Chapitre 2
Il leur fallut près de deux jours pour rallier la plus proche, Alabasta. Ce n'était pas la première fois qu'elles y venaient depuis le début de leur association, et Wenluin n'était pas certaine que ce fut une bonne idée de ramener sa compagne dans un endroit où des gens avaient déjà acheté sa marchandise. Celle-ci était souvent, pour ne pas dire toujours défectueuse, ce qui avait tendance à être très dangereux pour les malheureux acheteurs.
"Encore dans la lune, Wen ?" se moqua gentiment Pol." Viens plutôt m'aider à accoster !"
Docilement, l'adolescente obéit.

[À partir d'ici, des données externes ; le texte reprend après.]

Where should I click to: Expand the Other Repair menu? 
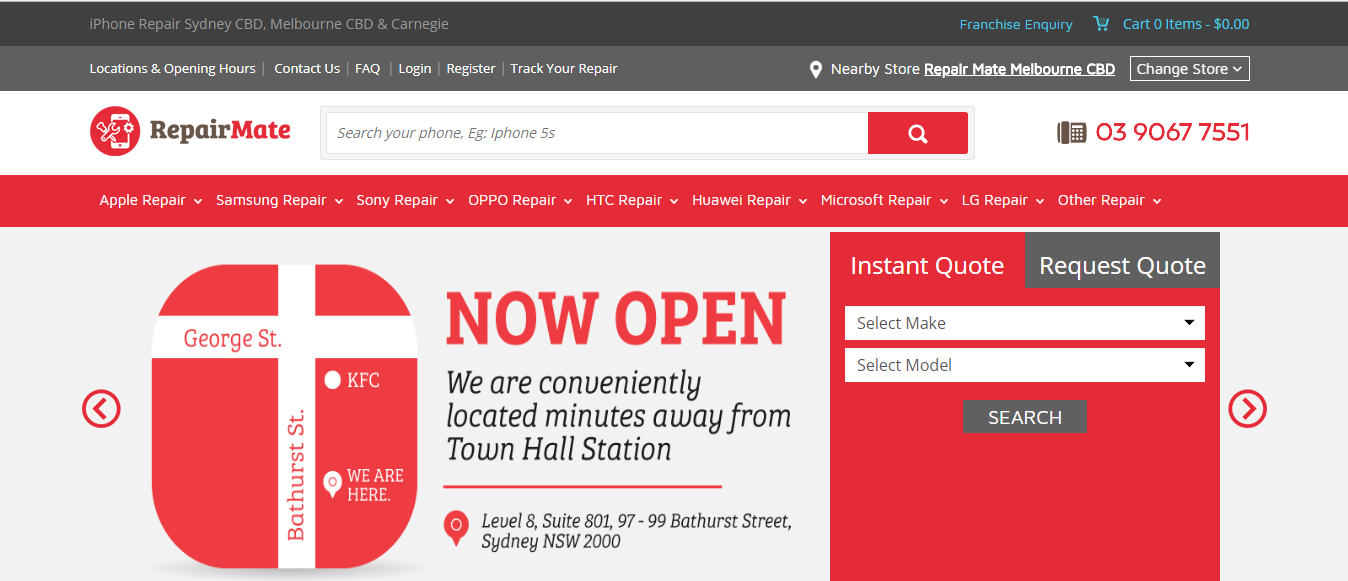[x=1109, y=200]
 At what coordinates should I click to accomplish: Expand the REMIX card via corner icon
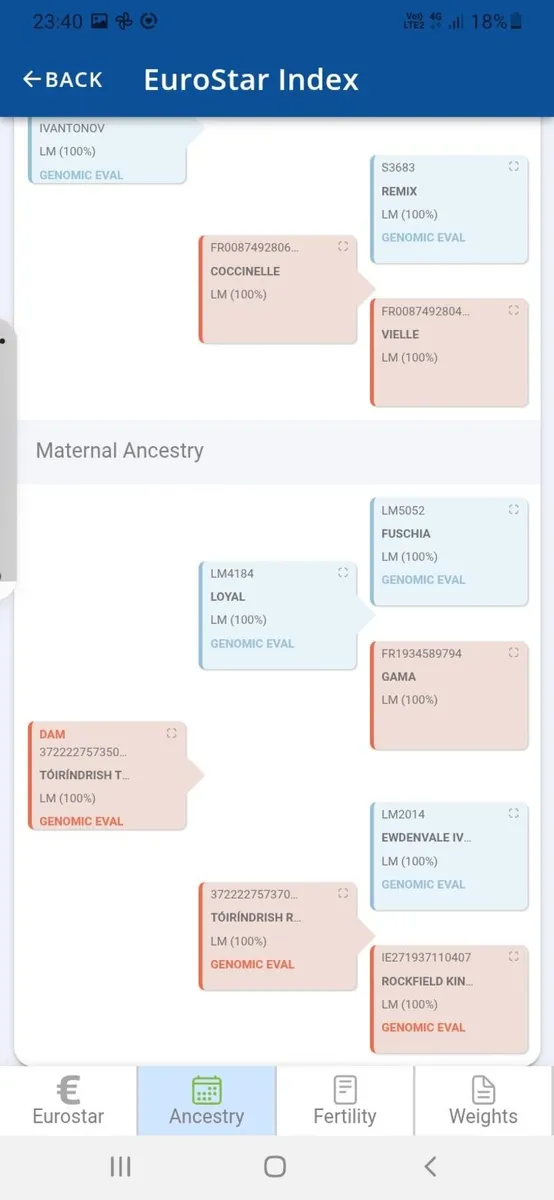(513, 167)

Une fois leur barque attachée au quai, elle sauta sur la terre ferme et fit mine de s'éloigner avant d'être rattrapée par la brune.
"Attend, ne pars pas comme ça ! Je dois veiller à ta sécurité, ne l'oublies pas !"
"La meilleure façon d'être en sécurité quand tu es dans les parages, c'est de ne pas t'approcher. Tu attires les ennuis comme la viande avariée attire les mouches…"
Sans lui laisser le temps de répondre, elle reprit son chemin et s'enfonça dans les ruelles. Elle était consciente d'avoir été parfaitement malpolie, mais ça n'avait pas la moindre espèce d'importance. Il ne fallait pas trop en demander à une orpheline qui s'était pour ainsi dire élevée toute seule.
Pol de son côté resta un moment plantée sur place à regarder s'éloigner la fille aux cheveux rouges. Malgré tout le temps qu'elles avaient passé ensemble, elle n'arrivait toujours pas à anticiper ou même à comprendre les réactions de Wenluin. Il devait bien y avoir une logique derrière ce qu'elle faisait et disait, mais impossible de savoir laquelle. C'était une adolescente quoi, et Pol avait autre chose faire dans la vie que de s'intéresser au état d'âme d'une fille de quinze ans. Elle attrapa donc l'un de ses sacs de marchandises et partit à son tour en exploration dans la ville dans le but avoué de trouver quelques pigeons à plumer.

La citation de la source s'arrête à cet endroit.